Who Is Picking Up The Slack?
Instead, some other Latin American ETFs have seen solid inflows in place of Brazil. The iShares MSCI Chile Index Fund (ECH - ETF report) has added about $120 million in assets so far this year while the Global X FTSE Colombia 20 ETF (GXG - ETF report) has put on about $47 million as well.
Even the iShares MSCI Mexico Index Fund (EWW - ETF report) has added about $27 million so far this year including a robust $112.5 million in the second quarter alone. Seemingly, only Peru joined Brazil in terms of Latin American asset losses so far in 2012.

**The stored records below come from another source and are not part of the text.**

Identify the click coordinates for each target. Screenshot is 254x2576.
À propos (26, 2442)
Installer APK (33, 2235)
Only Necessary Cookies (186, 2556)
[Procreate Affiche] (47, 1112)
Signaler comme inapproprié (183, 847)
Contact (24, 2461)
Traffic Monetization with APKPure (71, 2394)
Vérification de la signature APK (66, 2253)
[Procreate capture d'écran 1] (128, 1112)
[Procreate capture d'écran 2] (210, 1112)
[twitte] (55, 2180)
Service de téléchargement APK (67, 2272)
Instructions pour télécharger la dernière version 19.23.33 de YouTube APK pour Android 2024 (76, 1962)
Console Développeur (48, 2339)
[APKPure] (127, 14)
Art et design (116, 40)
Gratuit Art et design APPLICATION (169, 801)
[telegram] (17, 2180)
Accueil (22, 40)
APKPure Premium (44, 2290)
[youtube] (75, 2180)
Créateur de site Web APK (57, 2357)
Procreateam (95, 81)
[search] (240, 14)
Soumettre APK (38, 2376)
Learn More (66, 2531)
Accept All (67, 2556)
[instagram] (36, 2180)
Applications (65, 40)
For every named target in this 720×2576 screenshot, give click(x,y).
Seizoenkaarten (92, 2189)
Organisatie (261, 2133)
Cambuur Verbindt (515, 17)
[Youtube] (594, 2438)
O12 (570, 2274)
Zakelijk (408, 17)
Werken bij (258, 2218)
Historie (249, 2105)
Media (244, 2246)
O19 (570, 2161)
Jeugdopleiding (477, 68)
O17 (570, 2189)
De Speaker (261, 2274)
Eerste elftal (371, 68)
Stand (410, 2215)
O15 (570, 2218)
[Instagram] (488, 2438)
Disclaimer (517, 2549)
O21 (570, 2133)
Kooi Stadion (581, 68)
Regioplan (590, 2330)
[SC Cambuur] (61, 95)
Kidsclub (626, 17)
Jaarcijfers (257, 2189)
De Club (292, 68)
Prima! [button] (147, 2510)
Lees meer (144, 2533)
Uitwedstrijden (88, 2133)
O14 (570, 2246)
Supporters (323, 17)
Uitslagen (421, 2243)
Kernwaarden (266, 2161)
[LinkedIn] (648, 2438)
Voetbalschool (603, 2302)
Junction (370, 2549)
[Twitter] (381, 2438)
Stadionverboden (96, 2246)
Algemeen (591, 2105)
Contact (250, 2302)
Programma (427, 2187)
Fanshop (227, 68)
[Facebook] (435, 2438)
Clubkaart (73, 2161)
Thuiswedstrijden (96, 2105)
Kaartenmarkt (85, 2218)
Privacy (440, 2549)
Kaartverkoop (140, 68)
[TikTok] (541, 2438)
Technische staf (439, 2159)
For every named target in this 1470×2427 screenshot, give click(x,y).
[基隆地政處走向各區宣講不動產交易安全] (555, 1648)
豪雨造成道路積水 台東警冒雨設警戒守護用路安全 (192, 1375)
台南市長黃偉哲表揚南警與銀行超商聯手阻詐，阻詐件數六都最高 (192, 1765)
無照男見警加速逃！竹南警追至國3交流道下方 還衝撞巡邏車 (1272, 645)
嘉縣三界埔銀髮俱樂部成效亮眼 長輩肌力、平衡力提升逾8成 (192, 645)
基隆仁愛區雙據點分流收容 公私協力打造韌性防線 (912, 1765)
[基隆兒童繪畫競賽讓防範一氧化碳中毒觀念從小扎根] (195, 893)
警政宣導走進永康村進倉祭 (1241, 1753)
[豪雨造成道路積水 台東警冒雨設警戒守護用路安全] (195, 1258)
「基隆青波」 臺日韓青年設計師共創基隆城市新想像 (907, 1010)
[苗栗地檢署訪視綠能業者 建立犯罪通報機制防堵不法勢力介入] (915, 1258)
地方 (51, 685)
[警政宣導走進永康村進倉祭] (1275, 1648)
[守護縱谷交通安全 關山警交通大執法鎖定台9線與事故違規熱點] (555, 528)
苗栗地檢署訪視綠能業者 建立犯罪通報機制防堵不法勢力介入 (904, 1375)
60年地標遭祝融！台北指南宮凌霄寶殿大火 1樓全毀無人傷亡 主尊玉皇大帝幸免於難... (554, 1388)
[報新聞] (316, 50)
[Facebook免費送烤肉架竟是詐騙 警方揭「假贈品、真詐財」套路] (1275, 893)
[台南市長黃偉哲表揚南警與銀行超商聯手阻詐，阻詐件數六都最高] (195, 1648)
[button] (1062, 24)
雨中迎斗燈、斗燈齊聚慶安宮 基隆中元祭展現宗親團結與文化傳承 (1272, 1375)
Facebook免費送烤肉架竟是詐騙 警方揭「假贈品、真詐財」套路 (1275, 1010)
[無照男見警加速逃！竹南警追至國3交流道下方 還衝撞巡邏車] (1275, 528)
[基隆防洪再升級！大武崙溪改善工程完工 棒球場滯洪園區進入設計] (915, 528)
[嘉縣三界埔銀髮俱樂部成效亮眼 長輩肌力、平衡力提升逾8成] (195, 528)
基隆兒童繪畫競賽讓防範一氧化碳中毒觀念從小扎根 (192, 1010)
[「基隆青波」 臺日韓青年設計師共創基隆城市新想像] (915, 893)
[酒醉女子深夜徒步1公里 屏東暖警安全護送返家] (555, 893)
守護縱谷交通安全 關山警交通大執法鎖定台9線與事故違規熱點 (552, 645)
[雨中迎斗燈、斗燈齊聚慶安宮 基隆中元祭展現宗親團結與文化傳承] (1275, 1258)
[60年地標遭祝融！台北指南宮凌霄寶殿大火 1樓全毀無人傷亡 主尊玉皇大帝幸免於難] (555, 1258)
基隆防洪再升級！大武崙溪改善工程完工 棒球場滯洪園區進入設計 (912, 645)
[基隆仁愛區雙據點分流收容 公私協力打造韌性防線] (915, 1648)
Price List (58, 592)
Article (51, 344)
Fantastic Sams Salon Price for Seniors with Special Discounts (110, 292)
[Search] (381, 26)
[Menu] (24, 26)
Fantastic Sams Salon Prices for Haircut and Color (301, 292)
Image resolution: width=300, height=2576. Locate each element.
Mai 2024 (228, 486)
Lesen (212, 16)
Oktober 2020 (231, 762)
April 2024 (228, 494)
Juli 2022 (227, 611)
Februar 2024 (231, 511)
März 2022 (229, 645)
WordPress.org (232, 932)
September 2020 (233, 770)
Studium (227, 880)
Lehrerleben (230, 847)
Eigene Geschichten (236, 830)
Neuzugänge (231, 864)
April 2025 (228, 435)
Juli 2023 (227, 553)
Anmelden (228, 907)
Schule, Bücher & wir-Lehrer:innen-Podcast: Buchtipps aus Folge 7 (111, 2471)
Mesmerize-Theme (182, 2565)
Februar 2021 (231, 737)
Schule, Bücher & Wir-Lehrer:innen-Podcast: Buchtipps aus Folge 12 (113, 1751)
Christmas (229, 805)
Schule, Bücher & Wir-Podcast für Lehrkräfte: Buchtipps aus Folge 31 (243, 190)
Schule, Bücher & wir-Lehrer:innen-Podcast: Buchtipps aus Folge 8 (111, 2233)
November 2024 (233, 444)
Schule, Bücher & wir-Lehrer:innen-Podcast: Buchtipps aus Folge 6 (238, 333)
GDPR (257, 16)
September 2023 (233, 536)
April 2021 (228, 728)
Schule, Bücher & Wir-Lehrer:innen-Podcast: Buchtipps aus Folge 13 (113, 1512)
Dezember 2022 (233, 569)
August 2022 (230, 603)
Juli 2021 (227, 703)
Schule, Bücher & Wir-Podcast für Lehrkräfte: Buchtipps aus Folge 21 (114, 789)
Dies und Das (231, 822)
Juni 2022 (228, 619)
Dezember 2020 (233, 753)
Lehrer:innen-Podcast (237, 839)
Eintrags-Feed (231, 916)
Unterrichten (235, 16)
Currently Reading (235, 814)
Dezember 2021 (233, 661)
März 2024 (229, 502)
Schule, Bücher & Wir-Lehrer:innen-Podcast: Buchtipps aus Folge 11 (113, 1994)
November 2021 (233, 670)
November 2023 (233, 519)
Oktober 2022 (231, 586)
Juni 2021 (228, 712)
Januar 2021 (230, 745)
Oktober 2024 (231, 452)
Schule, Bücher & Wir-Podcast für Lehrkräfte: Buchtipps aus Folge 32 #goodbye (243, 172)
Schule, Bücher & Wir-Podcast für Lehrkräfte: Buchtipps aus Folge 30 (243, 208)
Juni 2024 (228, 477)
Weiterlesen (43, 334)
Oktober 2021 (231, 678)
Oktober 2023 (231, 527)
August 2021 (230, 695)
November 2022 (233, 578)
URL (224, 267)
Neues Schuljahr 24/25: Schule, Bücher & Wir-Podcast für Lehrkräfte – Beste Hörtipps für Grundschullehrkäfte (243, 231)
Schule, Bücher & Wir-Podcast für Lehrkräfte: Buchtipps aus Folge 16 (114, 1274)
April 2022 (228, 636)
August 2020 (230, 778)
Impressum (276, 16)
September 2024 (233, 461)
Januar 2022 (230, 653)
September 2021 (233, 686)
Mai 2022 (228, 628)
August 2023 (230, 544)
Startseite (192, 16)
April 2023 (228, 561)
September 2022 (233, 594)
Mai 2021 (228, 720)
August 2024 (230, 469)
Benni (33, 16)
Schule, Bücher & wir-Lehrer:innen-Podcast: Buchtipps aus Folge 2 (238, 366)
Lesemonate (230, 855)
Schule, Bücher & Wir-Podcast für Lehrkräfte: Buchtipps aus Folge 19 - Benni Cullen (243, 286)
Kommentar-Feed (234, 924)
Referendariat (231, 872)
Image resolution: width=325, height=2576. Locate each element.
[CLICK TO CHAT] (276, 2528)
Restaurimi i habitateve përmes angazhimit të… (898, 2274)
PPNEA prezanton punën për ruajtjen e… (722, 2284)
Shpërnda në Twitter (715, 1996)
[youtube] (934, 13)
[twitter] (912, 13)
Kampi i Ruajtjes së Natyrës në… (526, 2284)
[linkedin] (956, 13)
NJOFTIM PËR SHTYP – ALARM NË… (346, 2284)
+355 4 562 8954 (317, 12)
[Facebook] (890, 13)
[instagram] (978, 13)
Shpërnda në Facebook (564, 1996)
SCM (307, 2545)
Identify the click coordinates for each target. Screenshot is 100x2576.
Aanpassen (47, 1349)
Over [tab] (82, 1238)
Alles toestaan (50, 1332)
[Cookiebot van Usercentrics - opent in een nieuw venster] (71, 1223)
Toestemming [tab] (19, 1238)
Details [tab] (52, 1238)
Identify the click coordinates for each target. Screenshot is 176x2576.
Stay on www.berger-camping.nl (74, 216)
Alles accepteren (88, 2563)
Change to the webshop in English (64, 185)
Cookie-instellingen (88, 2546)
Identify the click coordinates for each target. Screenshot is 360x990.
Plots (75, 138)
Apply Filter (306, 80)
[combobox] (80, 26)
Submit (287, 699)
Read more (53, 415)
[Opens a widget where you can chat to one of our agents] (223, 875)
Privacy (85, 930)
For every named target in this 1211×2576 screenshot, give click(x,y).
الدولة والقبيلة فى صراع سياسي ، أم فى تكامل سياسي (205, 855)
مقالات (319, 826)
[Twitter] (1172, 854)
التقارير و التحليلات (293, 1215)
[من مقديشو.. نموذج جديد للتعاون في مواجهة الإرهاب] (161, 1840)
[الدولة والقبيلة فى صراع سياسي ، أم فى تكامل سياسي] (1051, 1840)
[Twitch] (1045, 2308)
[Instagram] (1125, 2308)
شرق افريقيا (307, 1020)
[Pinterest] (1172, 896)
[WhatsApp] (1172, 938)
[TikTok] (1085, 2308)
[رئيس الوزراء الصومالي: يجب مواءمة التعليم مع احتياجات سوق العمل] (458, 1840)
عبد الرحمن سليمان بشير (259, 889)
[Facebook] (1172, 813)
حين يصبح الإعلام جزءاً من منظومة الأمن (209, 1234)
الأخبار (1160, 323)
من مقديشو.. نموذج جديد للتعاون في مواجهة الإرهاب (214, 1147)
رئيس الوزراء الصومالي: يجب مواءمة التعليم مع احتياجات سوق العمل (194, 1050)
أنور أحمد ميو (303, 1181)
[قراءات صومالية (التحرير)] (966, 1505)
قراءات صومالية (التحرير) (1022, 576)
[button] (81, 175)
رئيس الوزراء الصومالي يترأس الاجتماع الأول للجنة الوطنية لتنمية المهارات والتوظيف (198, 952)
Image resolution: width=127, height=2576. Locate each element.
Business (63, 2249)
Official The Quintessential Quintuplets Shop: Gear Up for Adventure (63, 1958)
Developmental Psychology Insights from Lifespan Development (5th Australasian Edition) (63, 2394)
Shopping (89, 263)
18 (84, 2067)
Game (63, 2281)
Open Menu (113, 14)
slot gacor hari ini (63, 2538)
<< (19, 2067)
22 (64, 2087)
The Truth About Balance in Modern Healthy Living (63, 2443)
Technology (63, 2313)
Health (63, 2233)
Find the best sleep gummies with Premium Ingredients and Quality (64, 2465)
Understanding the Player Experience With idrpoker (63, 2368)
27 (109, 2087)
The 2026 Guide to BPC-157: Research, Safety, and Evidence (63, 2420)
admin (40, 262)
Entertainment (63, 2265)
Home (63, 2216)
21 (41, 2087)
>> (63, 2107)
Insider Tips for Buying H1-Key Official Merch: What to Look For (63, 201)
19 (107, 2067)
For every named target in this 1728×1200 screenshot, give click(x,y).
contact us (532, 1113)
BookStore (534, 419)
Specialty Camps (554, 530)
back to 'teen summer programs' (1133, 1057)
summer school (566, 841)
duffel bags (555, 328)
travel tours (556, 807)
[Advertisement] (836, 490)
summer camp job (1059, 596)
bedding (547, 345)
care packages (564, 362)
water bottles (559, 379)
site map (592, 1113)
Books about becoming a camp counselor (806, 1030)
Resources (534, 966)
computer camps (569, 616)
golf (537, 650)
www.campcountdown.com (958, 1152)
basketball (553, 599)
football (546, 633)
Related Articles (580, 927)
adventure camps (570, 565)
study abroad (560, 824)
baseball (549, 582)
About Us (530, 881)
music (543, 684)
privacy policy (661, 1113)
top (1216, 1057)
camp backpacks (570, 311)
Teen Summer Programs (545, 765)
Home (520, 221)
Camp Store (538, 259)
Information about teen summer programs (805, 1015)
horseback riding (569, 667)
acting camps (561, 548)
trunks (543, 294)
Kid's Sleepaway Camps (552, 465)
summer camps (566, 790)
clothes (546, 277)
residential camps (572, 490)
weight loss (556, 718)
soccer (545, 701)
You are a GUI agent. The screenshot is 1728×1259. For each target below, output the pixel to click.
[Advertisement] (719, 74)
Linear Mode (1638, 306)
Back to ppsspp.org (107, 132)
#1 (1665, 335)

Unsurprisingly, the performance of some of the Brazil ETFs has been lackluster in this asset losing environment. EWZ has added about 2.1% so far in this year, although some of the small cap and sector specific funds have added double digits so far in 2012.
However, EWZ is probably the best comparison to other country specific products and in this realm the Brazil ETF has been handily beaten so far this year. ECH has added 15.4% so far in 2012, while GXG has added nearly 27% as well (read Three Overlooked Emerging Market ETFs).
Clearly, part of the reason for why investors have flowed out of Brazil ETFs has been to target other nations in the region which have performed much better this year. These smaller countries haven’t had the same level of foreign investor interest nor have they experienced nearly the same level of credit booms.
Due to this, they have been able to avoid some of the excesses that are currently plaguing the Brazilian economy. Furthermore, economies like Chile and Colombia have seen better results out of their main commodities, so there has definitely been a luck component as well (see more in the Zacks ETF Center).
Either way, it looks as though in the Latin American ETF world, the move is decidedly away from Brazil and towards other economies in the region. Not only have these countries performed better so far in 2012, but they have also seen more in inflows, suggesting that their gains may be more durable, especially if more investors continue to pile into these regional economies.